I just built the above set up, running a 5761, and I love it. I would like to run the AW C size, but they are not available, and for the used ones on the market are $40ish ea. So until they are out again stick with the 18650....

Is run time a big concern? If it is then you will want the C cells....


----------



## Outdoors Fanatic (Apr 9, 2009)

Seiko said:


> Another "cheap" option is
> Reflector from FiveMega $25
> G4 socket from FM $16 or $19 (depending brass or stainless) Will run 1111,1185, 5761 and a bunch of others
> Lens (ucl or boro) $7
> ...


Ok, do you have any links for those parts?

I'd prefer to use C Li-Ion for the extra runtimes, since 18650 IMR have little capacity... but I'm ok with that as long I as get more than decent outputs.

Thanks.


----------



## Seiko (Apr 9, 2009)

Outdoors Fanatic said:


> Ok, do you have any links for those parts?
> 
> I'd prefer to use C Li-Ion for the extra runtimes, since 18650 IMR have little capacity... but I'm ok with that as long I as get more than decent outputs.
> 
> Thanks.



lamp socket for mag
https://www.candlepowerforums.com/threads/179891

Reflector This is the one I got, he has several other ones with smaller openings.
https://www.candlepowerforums.com/threads/215018

Lens can be purchased at lighthound.com, or flashlightlens.com

downloads c ring kit
https://www.candlepowerforums.com/threads/178764
Don't need this unless going with 18650's, but you will need to do some work on the tail cap spring and maybe a spacer of your own making to run the AW C's
The output will be the same 18650 or C but the C will have a much greater run time.


----------



## Ogg Vorbis (Apr 9, 2009)

I'd recommend download's C ring kit, makes it very easy to use 18650 and is reversable in the future.
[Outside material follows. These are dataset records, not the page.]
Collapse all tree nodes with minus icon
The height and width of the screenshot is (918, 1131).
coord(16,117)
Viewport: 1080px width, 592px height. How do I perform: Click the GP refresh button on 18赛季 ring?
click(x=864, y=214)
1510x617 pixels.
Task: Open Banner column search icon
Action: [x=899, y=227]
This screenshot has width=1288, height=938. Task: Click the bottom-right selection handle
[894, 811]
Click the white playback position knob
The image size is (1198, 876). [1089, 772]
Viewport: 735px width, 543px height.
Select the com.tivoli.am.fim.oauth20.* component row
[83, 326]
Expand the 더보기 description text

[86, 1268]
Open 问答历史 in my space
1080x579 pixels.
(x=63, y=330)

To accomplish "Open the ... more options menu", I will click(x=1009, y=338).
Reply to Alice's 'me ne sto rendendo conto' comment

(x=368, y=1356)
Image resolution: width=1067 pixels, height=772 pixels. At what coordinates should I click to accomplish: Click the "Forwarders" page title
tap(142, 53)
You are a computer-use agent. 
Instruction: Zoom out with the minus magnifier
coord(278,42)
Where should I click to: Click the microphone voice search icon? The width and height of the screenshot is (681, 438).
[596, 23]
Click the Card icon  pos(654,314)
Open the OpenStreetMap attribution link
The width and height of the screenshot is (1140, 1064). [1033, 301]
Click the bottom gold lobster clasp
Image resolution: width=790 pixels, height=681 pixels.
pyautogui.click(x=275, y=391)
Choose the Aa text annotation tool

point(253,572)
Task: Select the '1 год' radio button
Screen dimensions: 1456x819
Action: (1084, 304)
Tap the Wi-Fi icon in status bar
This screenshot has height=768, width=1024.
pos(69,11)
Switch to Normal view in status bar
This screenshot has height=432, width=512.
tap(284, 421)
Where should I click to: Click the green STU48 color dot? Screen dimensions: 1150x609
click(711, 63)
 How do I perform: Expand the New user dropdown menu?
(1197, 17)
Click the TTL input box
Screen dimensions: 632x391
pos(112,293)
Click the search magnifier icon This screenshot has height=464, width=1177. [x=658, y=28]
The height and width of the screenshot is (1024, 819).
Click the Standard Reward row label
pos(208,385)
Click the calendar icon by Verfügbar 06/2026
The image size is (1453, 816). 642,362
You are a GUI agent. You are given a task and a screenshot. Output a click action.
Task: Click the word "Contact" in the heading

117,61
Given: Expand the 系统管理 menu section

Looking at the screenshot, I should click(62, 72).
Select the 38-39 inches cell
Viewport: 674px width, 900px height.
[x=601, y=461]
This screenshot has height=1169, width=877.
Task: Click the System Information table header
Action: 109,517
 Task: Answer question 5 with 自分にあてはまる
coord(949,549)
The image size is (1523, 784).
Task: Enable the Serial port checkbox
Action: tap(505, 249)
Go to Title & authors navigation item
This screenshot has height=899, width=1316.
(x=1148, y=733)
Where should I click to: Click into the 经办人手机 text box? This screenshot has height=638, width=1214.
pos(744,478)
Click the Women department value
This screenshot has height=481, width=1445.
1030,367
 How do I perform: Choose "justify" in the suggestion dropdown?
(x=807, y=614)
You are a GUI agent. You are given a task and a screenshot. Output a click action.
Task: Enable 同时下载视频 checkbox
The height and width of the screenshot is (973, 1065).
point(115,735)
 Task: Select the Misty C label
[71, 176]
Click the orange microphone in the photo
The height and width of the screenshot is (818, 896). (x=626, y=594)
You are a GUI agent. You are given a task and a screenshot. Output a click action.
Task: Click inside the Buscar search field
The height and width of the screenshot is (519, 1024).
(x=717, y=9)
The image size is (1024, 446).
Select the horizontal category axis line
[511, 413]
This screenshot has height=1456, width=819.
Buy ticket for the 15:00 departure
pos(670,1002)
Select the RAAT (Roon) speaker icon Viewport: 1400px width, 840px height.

I love the 2C form factor btw!

Some cheaper parts (reflector, lens, G4 bi-pin) can be found on KD...

Dan


----------



## Outdoors Fanatic (Apr 9, 2009)

What's the expected runtimes for these lamps on 2x18650 IMR?

- ROP Low
- ROP High
- Mag 6D Xenon
- WA 1185 (3xRCR IMRs are needed right?)

Thanks again.


----------



## gswitter (Apr 9, 2009)

FM makes a tailcap for running 2x 18650 as well.


----------



## ElectronGuru (Apr 10, 2009)

Wait just a bit for IMR 26500's. High discharge C's, perfect for high performance incans loaded in a Mag C:

http://www.cpfmarketplace.com/mp/showthread.php?t=191277&page=3


----------



## Outdoors Fanatic (Apr 10, 2009)

ElectronGuru said:


> Wait just a bit for IMR 26500's. High discharge C's, perfect for high performance incans loaded in a Mag C:
> 
> http://www.cpfmarketplace.com/mp/showthread.php?t=191277&page=3


That will be a dream come true!


----------



## Seiko (Apr 10, 2009)

Outdoors Fanatic said:


> What's the expected runtimes for these lamps on 2x18650 IMR?
> 
> - ROP Low
> - ROP High
> ...



Heres the best explanation on how to figure run time I have seen. This is by DM51 in another thread.



DM51 said:


> Working out runtime is not difficult. Divide the capacity of the cell (mAh) by the current (mA). That gives you the time in hours (h). Multiply by 60 to get mins. Then reckon on a usable 80% of that time to avoid discharging the cell too low.
> 
> As with other hotwire set-ups, just make sure you don't let the light get too hot to touch. Keep it in your hand, don't set it down while it is running.
> 
> If the head gets very hot, this could overheat the batteries, and you don't want that.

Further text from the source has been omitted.